What We're Reading: New Science

The Last Lost World: Ice Ages, Human Origins, and the Invention of the Pleistocene by Lydia V. Pyne & Stephen J. Pyne


This is the third of three recent books reviewed in this blog that relate to the early origins of man. Together they comprise a complimentary assortment of books for those interested in this subject (previously noted were Masters of the Planet by Ian Tattersall and Lone Survivors by Chris Stringer). The Pleistocene was the geological epoch, the planetary environment, in which the evolution of man occurred, a period roughly marked from 2.6 million years ago to 12,000 years ago. It is more commonly known as the Ice Age, a period marked by the alternating phenomena of massive global glaciations and interglacial periods of warmth, conditions that led to what was the fifth major extinction in the history of life on earth and were a catalyst for the development of many new species.

Readers should be warned however, that if they are interested in reading about the natural history of wooly mammoths, aurochs and saber tooth tigers, learning a great deal more about the Neanderthals, or exploring along with the changing fauna the evolving flora and landmasses of the Pleistocene, this is not the book for you. This is not a book so much about the Pleistocene epoch itself as it is about the development and history of the Pleistocene as a commanding and powerfully formative idea in 19th and 20th century science, one that produced a new creation story of man in light of revolutionary scientific understandings of the world. The academic background of the father-daughter team that has written this book is not in geology but rather in the history and philosophy of science.
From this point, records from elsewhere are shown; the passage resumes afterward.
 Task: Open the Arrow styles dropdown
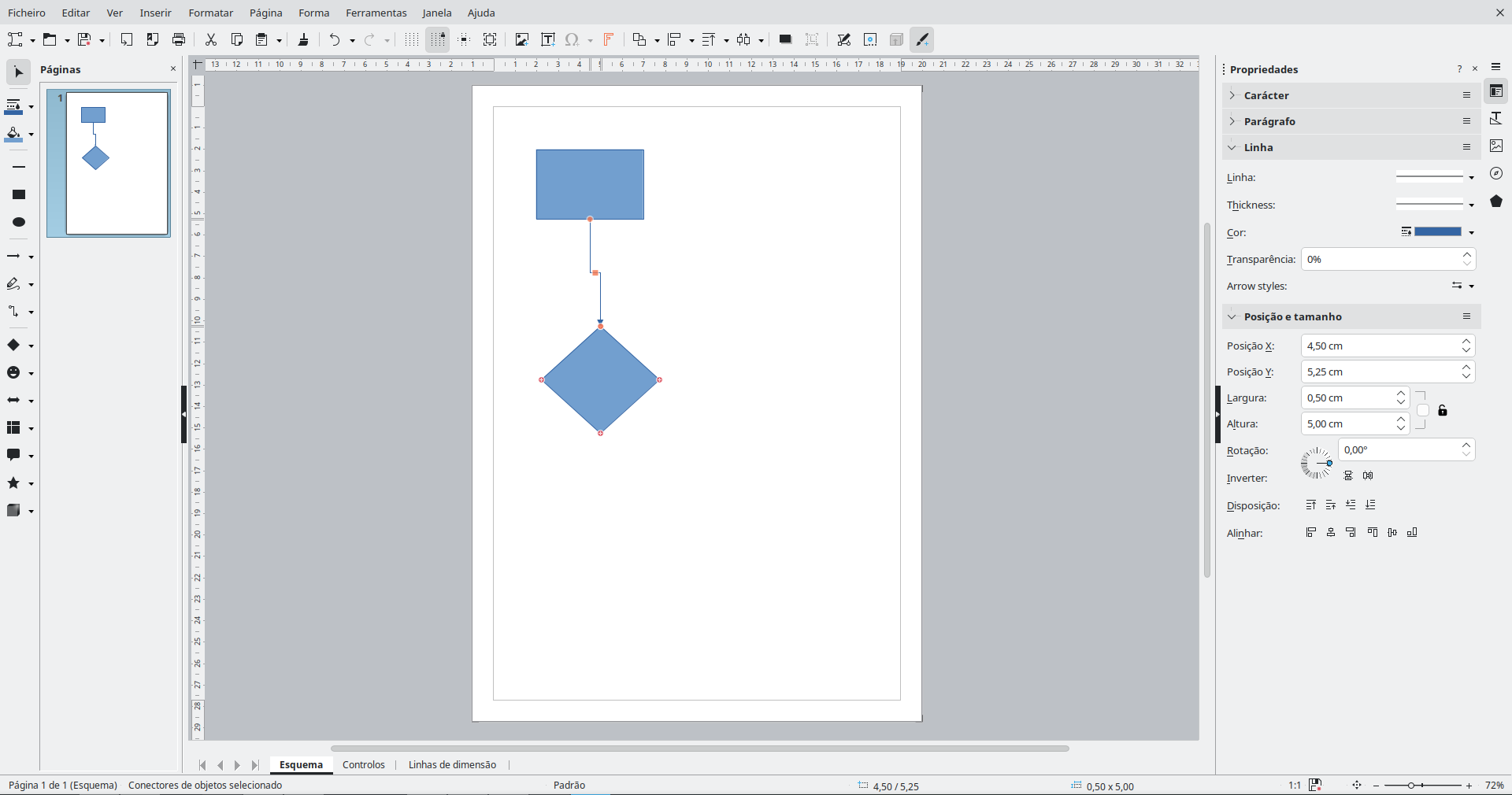point(1462,286)
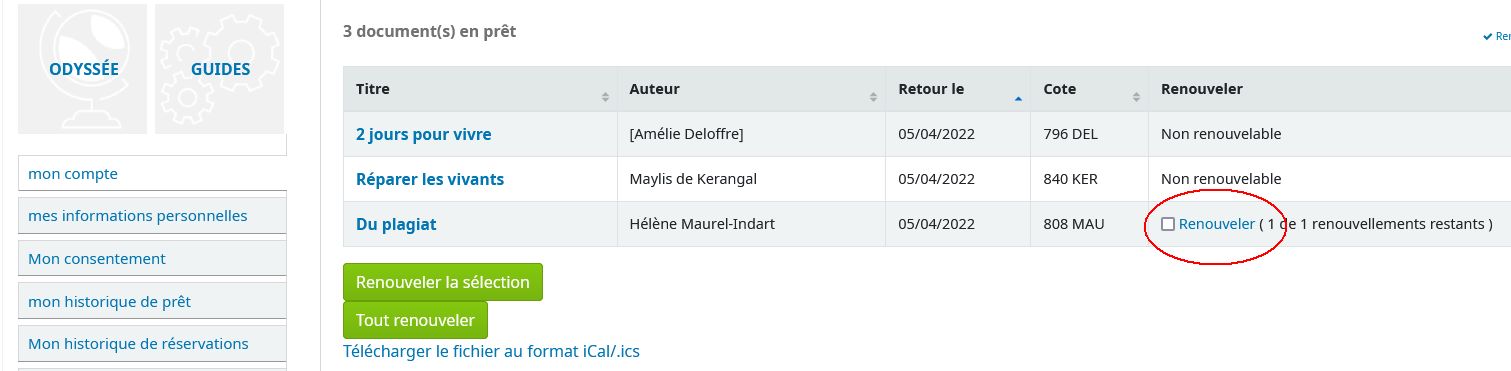Sort by Retour le column arrow
Screen dimensions: 1511x371
pos(1018,98)
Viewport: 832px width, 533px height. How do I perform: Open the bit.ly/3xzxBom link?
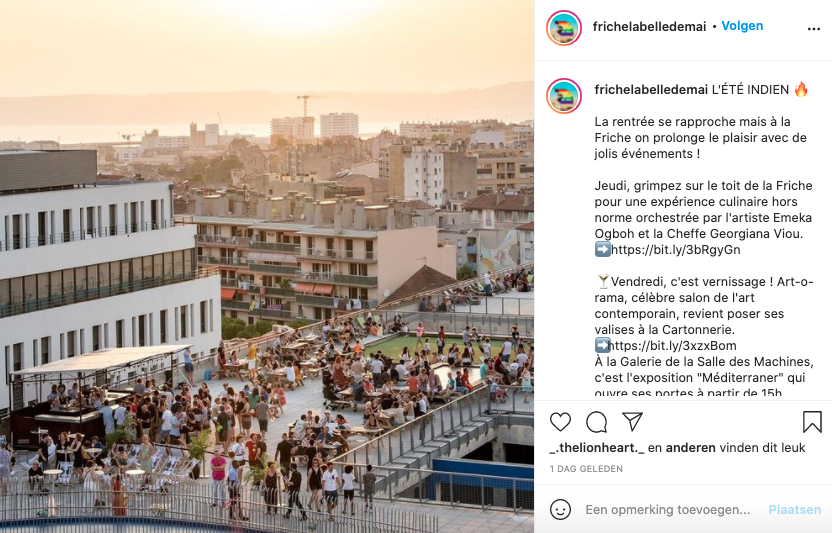[x=673, y=346]
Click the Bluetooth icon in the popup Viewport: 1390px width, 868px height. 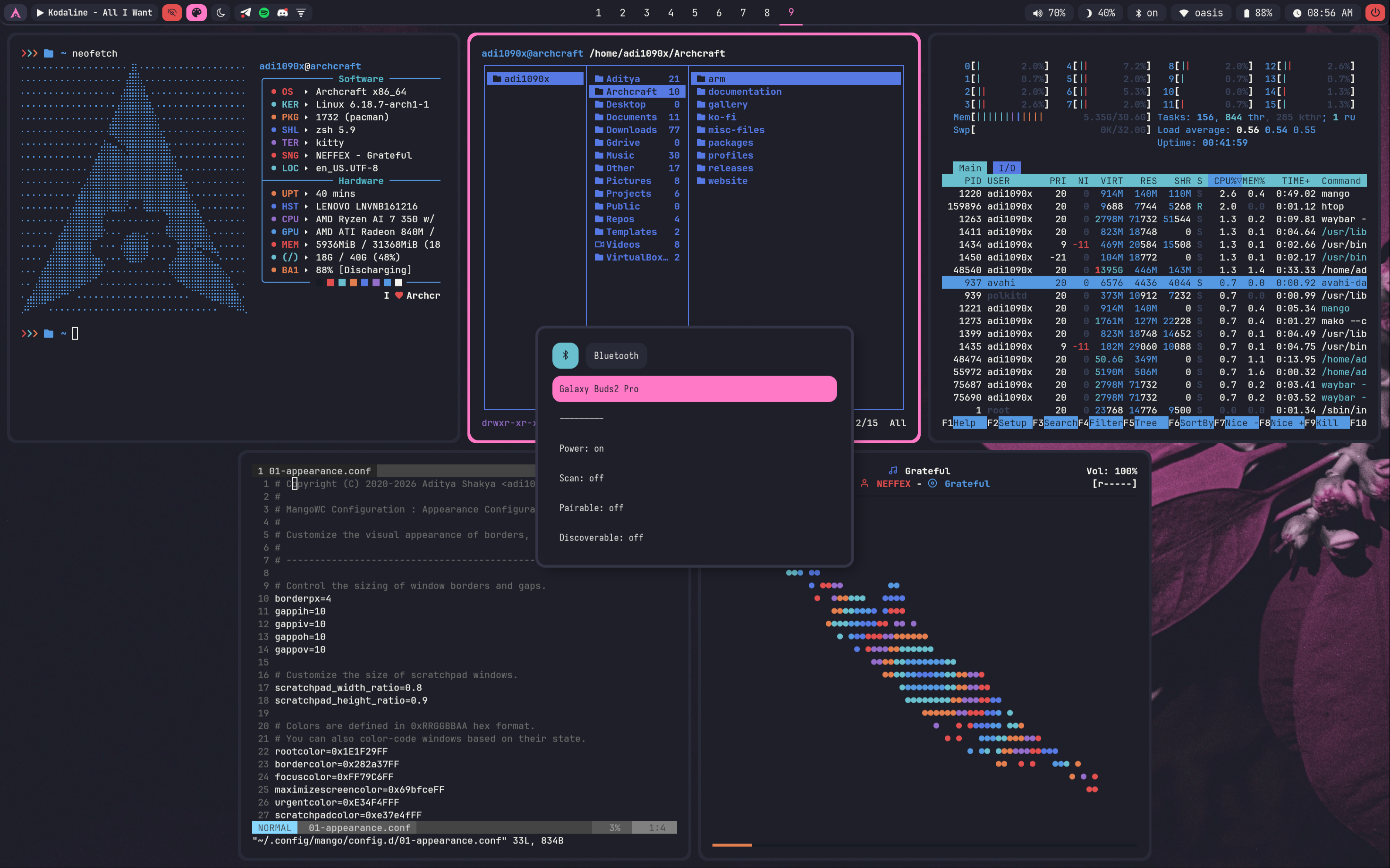click(565, 355)
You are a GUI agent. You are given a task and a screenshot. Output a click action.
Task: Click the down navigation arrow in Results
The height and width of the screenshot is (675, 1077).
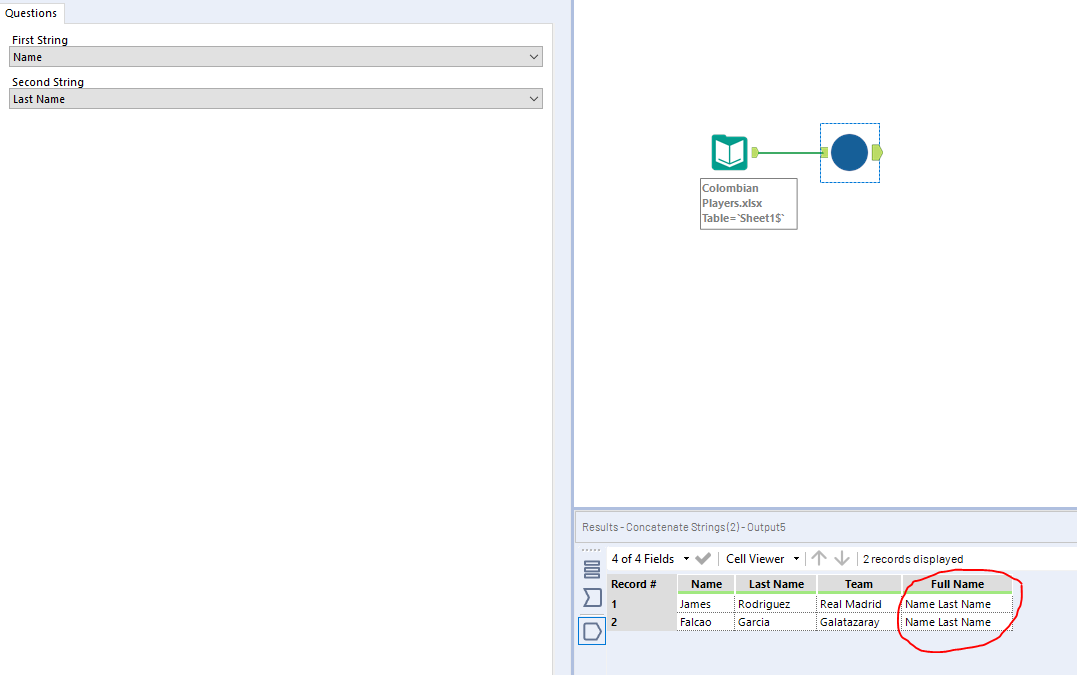tap(841, 559)
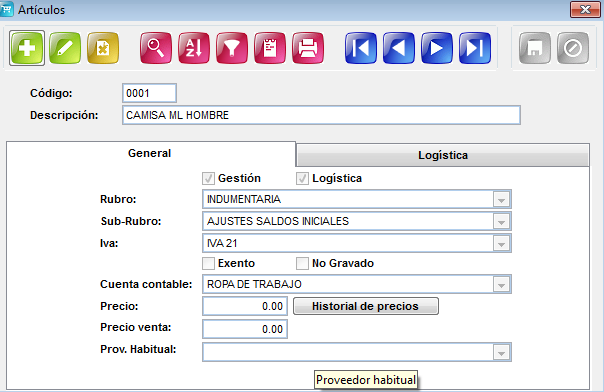Viewport: 604px width, 392px height.
Task: Open the Sub-Rubro dropdown list
Action: (x=501, y=221)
This secular story of our own origins has been constructed inside the framework of an evolved conception of the Pleistocene. The authors present that story as a representative example of how the humanities and modern science continue to interact in our minds as we seek to create meaning from new scientific information. They demonstrate that the vaunted bifurcation and alienation of the two has been much overstated. As the authors contend, the history of this period is a “model for the evolution of science; its interplay of experiment and serendipity, of field and lab, of personality and institutions. The descent of science is also as populated with false leads and failed trials as nature, and that only in retrospect does the chronicle seem providential.”

The Pynes believe the “competition between the endless turmoil of empirical discovery and the required anchoring of narrative” is the dynamic that shapes our modern understanding of the world . In their review of the history of the Pleistocene as an idea, they give us examples of the interplay between that idea and the development of paleoanthropology as science tried to explain human fossil discoveries and has debated the why and how of human existence, trying to come up with a definition of exactly what it means to be human, what defines a Homo sapien and distinguishes us from the other now extinct hominids and the rest of nature. In this regard, the narrative of how we view our most recently living relatives, the Neanderthals, is especially interesting. We have developed a narrative of why the Neanderthals became extinct that explains to us why we prevailed. Another lens through which the Pyne’s examine the Pleistocene is through an understanding of our need for narrative and how narrative works. Its “rules” and requirements frame how we construct the past and it sets up as well our expectations of what we will find in the future, the search paradigm of what will fit the narrative. The book concludes with an interesting discussion of how we should define our current epoch, a recommendation of what revisions should be made about our present conceptions of the Pleistocene and also what we have defined as our present epoch, the Holocene, and why such decisions are important. And the Pynes too sound the major theme of our time, that something has now changed fundamentally in the history of life on earth because of a new relationship of man to nature, remarking that “In what modernists might see as a burst of irony, natural selection apparently selected for traits that allowed humans to overrule it.” Now there’s a perplexing and profound irony to endlessly contemplate.

This book is not a “light” read. If the reader is not familiar with some of the subject matter, to at least a small degree, there may be allusions and references that they miss. This book is rich in ideas, dense but not recondite. The writing is accomplished and plumbs its subject matter for metaphor, a piquant marriage that perhaps in itself demonstrates the writers’ central thesis, the compatibility and usefulness of the humanities to understanding the implications of how we make scientific discoveries, how we fashion them into narrative, and how we arrive at a consensus about their meaning. This is a book that will make you more humble, more aware of the provisional nature of knowledge, and more understanding of how it is that we come to know what we know, or think we know.